▶ PASSAGE TO READ:
* * *
Is your application making use of N1QL to retrieve data from the Couchbase cluster?

There is a known issue in Couchbase Server 4.0 and 4.1, where the cbq-engine.exe will consume a large number of TCP connections, this has been fixed and shall be released as part of Couchbase Server 4.1.1 due within the next month or two.

#3

Yes, absolutely. We use mostly N1QL and we can see the same number for cbq-engine.exe TCP connections too. It’s great news that it is fixed. We currently use the community edition which is lagging behind. Any idea when a fix for the community edition will arrive? It is such a major issue, so we actually consider replacing Couchbase with another solution. Simply because when we run for a week or two without the solution being unresponsive. Couchbase halts at 10000 + connections.

#4

This fix will also be included as part of the 4.5 final GA release, which I would imagine will be released as a community edition too, assuming that it follows the format of previous release cycles.

That said, the Engineering team has discovered that if a query uses any Secondary Index rather than the Primary Index then the issue will not occur. This is the case even if the query engine needs to then perform KV operations, this leads to a potential workaround.

It would be possible to create substitute Primary Index by creating a Secondary Index which only indexes on the document key, for example: CREATE INDEX my_index ON my_bucket(meta().id);. This will include every document in the bucket (as every document has to have a key). Unfortunately as this is a Secondary Index, the query engine cannot assume that the index contains every document; this can be circumvented by altering the queries to add to the WHERE clause the requirement meta().id IS NOT MISSING.
* * *
▶ THE PROBLEM: According to the Couchbase forum thread, which Couchbase Server release was expected to include the fix for cbq-engine.exe consuming a large number of TCP connections? The material that comes next is from a separate source and is unrelated to the Couchbase forum thread.
* * *
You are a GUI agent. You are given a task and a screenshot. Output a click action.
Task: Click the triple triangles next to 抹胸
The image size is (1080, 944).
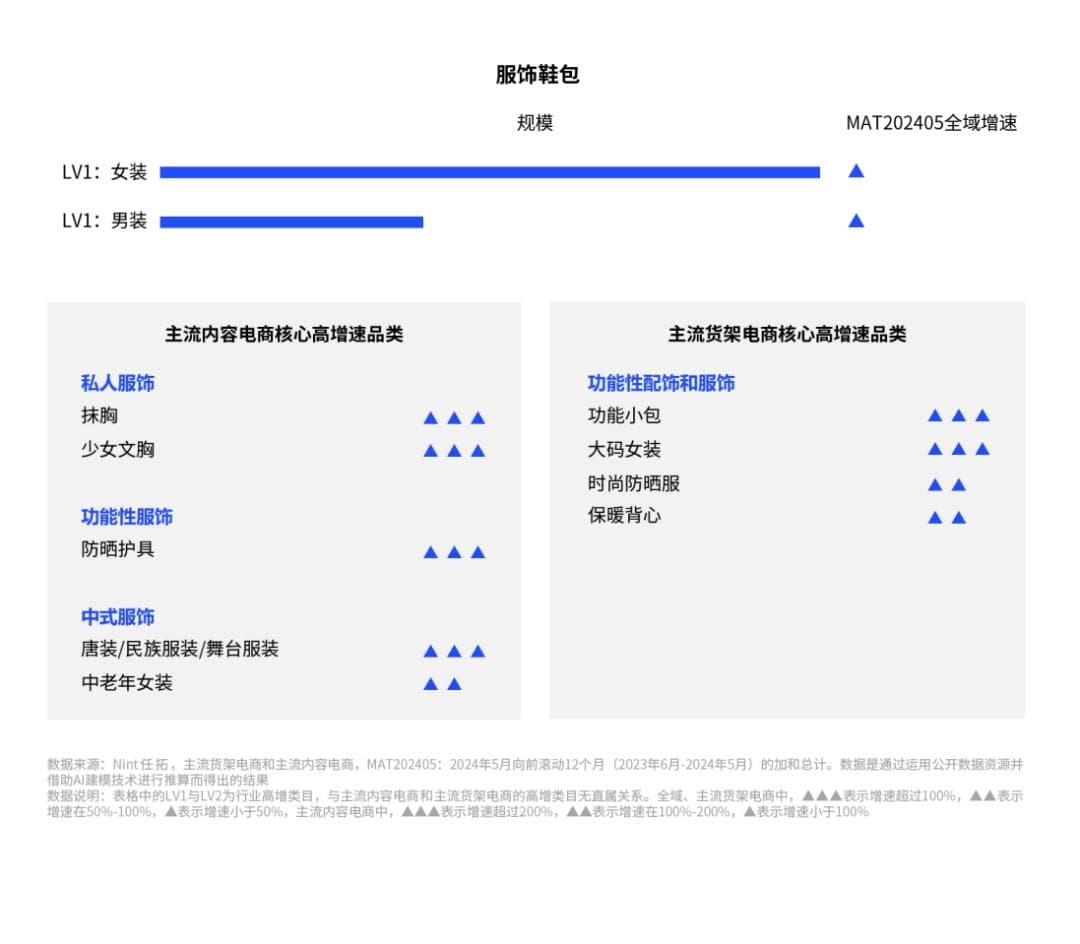454,418
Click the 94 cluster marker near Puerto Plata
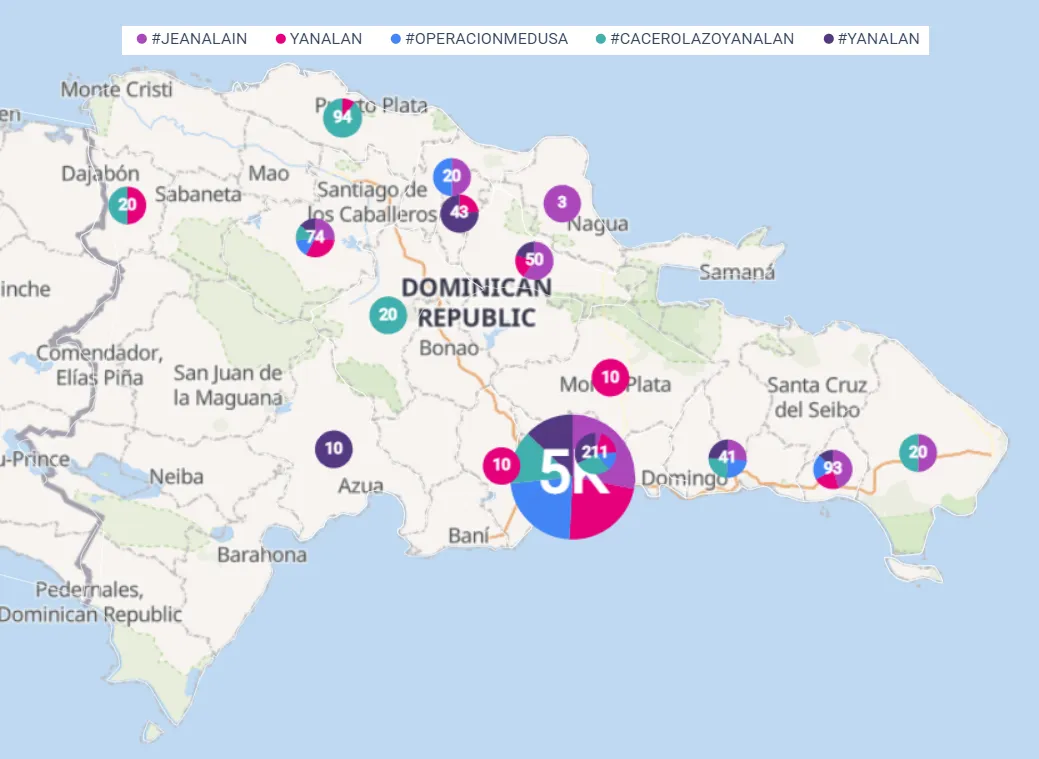 pos(342,118)
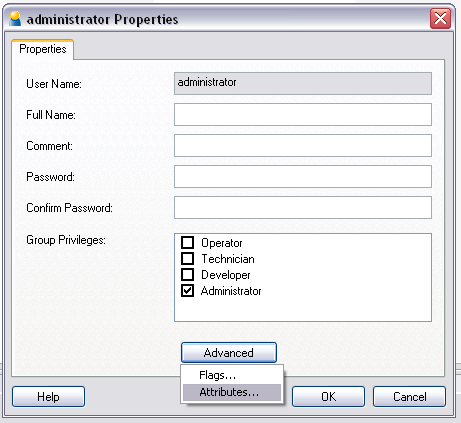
* * *
▶ TASK OUTPUT: Couchbase Server 4.1.1